The fall in March trade figures is only beginning of a trend that is likely to continue in the first quarter of this fiscal year and beyond, despite claims of ‘flattening the curve’ in some Covid-affected countries and talk of re-opening the economies that had gone into lockdown.
The International Monetary Fund (IMF), in its latest World Economic Outlook report, says as a result of the pandemic, the global economy is projected to contract sharply by 3 per cent in 2020, much worse than during the 2008–09 financial crisis. The World Bank, in its latest South Asia Economic Focus report, estimates that regional growth will fall to a range between 1.8 and 2.8 per cent in 2020, down from 6.3 per cent projected six months ago. The World Trade Organization (WTO) projects that trade will fall steeply in every region of the world and across all sectors of the economy. In an optimistic scenario, the volumes of global trade in goods could tumble by 13 per cent in 2020, and that if the pandemic is not brought under control and governments fail to coordinate policy responses, the decline could be 32 per cent, or more.
Given the grim scenario, the governments across the world have ramped up health care facilities and social distancing norms to quickly bring the pandemic under control, and announced many measures to help those in distress, give loans to business entities to help them tide over the crisis, and boost liquidity in the system. The effects of these initiatives are yet to play out fully.
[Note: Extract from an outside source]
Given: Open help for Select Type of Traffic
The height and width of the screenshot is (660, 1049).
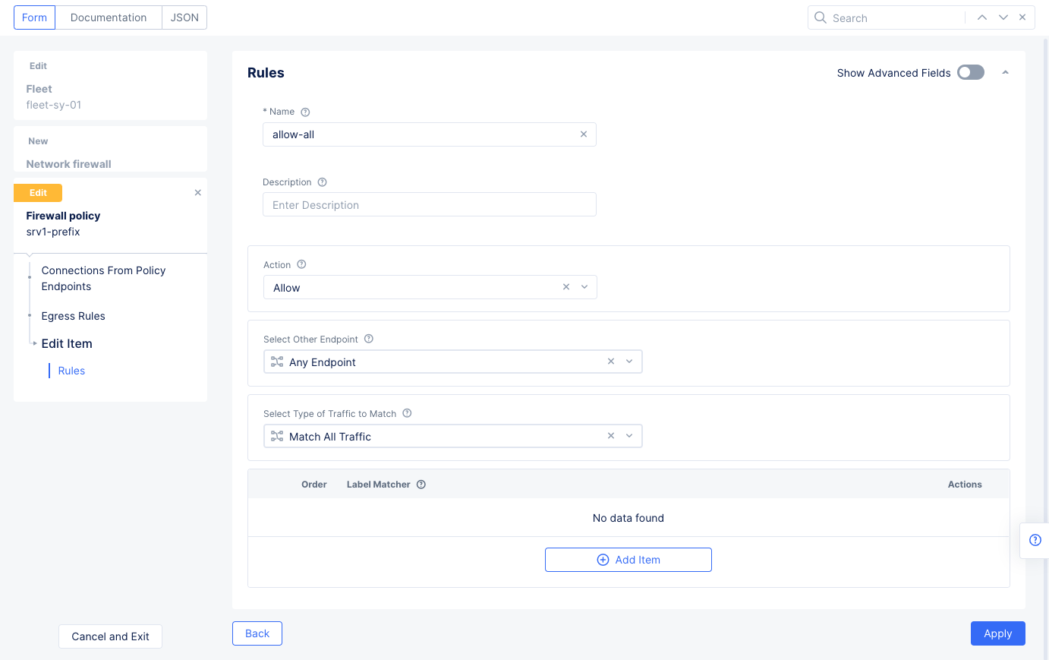Looking at the screenshot, I should (x=407, y=414).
A few weeks ago, our government announced a package of measures to help the poor. The legal compliance norms were relaxed to help the trade get through the lockdown and comply later. The refunds due to the exporters and other taxpayers were expedited. The Reserve Bank of India (RBI) announced a slew of measures to put more money in the hands of banks to lend.
Last week, the government extended the lockdown until May 3 and issued guidelines to let economic activities restart in certain areas and certain sectors. This includes allowing production and other activities to commence in Special Economic Zones, export-oriented units, industrial estates, industrial areas and rural areas, subject to their adhering to specified norms for social distancing, sanitation and basic hygiene. The norms for movement of goods and documents have also been relaxed. Some self-employed professionals and businesses in the information technology sector have been allowed to work. The effects of these relaxations in containment of Covid-19 will have to be monitored closely.
Last week, Ahmedabad Air Cargo Complex suspended its operations when it was found that one of the family members of the staff of one of the Customs Brokers had tested positive for Covid-19. Such unexpected disruptions may come in the way of smooth operations and complete revival of the economy soon. Even so, a stimulus package to help the small businesses is overdue and hopefully, will be announced soon.